MEDYA KÖŞESİ

Bu yazıyı neden bir Galatasaraylı yazdı?

Fenerbahçe ve Gülen cemaatinin birlikte anıldığı bir yazı neden ancak aylar sonra çıkıyor ve bunu da neden deklare bir Galatasaraylı kaleme alıyor?

Bu yazıyı neden bir Galatasaraylı yazdı?
GAZETECİLER.COM - Dün köşesinde "Gülen Cemaati Fenerbahçe'yi ele geçirecek mi?" sorusuna yanıt arayan Ruşen Çakır, bugün ise hem o yazıyı neden yazdığını açıkladı hem de Medyanın Fenerbahçe ve Gülen Cemaati konusuna neden değinmediğini yorumladı.

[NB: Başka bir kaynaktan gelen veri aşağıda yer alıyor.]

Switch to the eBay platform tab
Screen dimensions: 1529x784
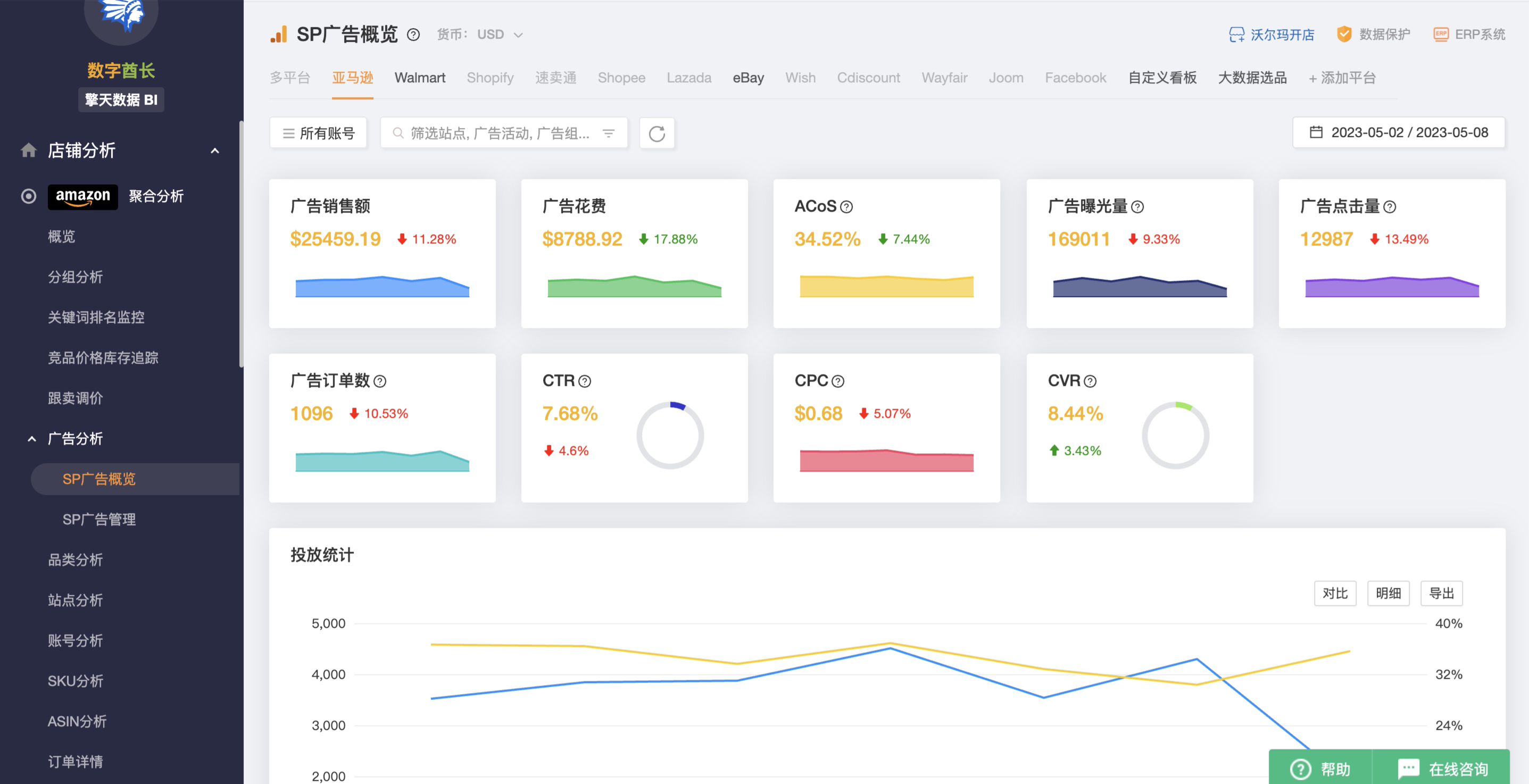click(748, 78)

Medyamızın durumu başlığı altında yazan Çakır 4 saptama yaptı ve ardından medyanın "dokunmaktan korkutuğunu" ileri sürdü. Çakır herkesi de bu sorular etrafından tartışmaya çağırdı.

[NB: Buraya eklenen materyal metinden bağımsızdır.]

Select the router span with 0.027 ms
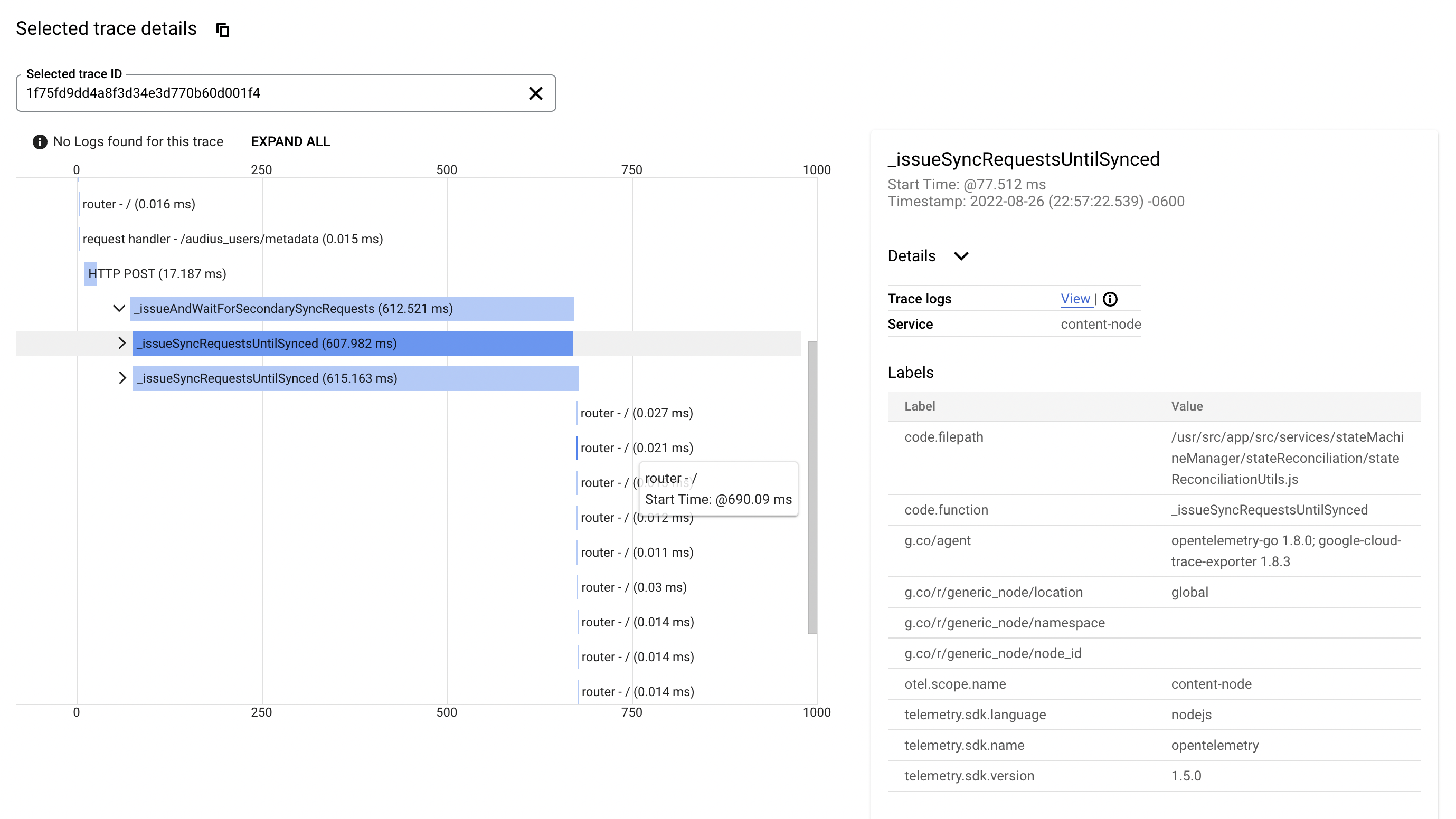The image size is (1456, 819). [636, 413]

İşte Çakır'ın yazısından çarpıcı bir bölüm:

MEDYADA FENERBAHÇE AĞIRLIĞI VAR

1) Futbol ve Fenerbahçe medyamızın haklı olarak en vazgeçilmez konuları arasındadır;

2) Sadece spor (futbol) sayfaları ve programlarında değil medyanın genelinde bariz bir Fenerbahçe egemenliği söz konusudur;

3) Medyadaki Fenerbahçe taraftarlarının ezici bir çoğunluğu, şike olayında hükümet ama daha çok Gülen cemaati bağlantısı olduğuna sahiden inanmaktadır;

4) Aradan nerdeyse bir yıl geçmesine rağmen, bir-iki istisna dışında, ki onlar da Gülen cemaatinin adını açıkça anmaktan kaçındılar, medyada şike davası-Gülen cemaati ilişkisi üzerine dişe dokunur bir yayın yapılmamıştır.

DOKUNMAKTAN KORKANLAR VAR

Bütün bu olguları sıraladıktan sonra dünkü "Fenerbahçe ve Fethullah Gülen cemaati" yazıma hemen hepsi Fenerbahçeli olan okurlardan gelen bazı tepki ve eleştirilere değinmek istiyorum. Yazının gördüğü geniş ilgi özellikle Fenerbahçelilerin bu konuda ne kadar dolu olduklarını görmemi bir kez daha sağladı. Kendilerinden öncelikle şu iki hususu sorgulamalarını rica ediyorum: Başlığında Fenerbahçe ve Gülen cemaatinin birlikte anıldığı bir yazı neden ancak aylar sonra çıkıyor ve bunu da neden deklare bir Galatasaraylı kaleme alıyor?

YANSAK DA DOKUNACAĞIZ

Bir yandan "Cemaat kulübümüzü ele geçirmek istiyor" diye sağda solda dert yanıp, diğer yandan suya sabuna dokunmadan gazeteciliklerini sürdürenler anlaşılan bizim Ahmet Şık'ın o meşhur "dokunan yanar" sözünün fazlasıyla etkisinde kalmışlar.

Halbuki Ahmet ve Nedim'in arkadaşları olarak çok güzel ikinci bir slogan bulmuştuk: Yansak da dokunacağız! Dokunduk ve sonunda arkadaşlarımız özgür kaldı.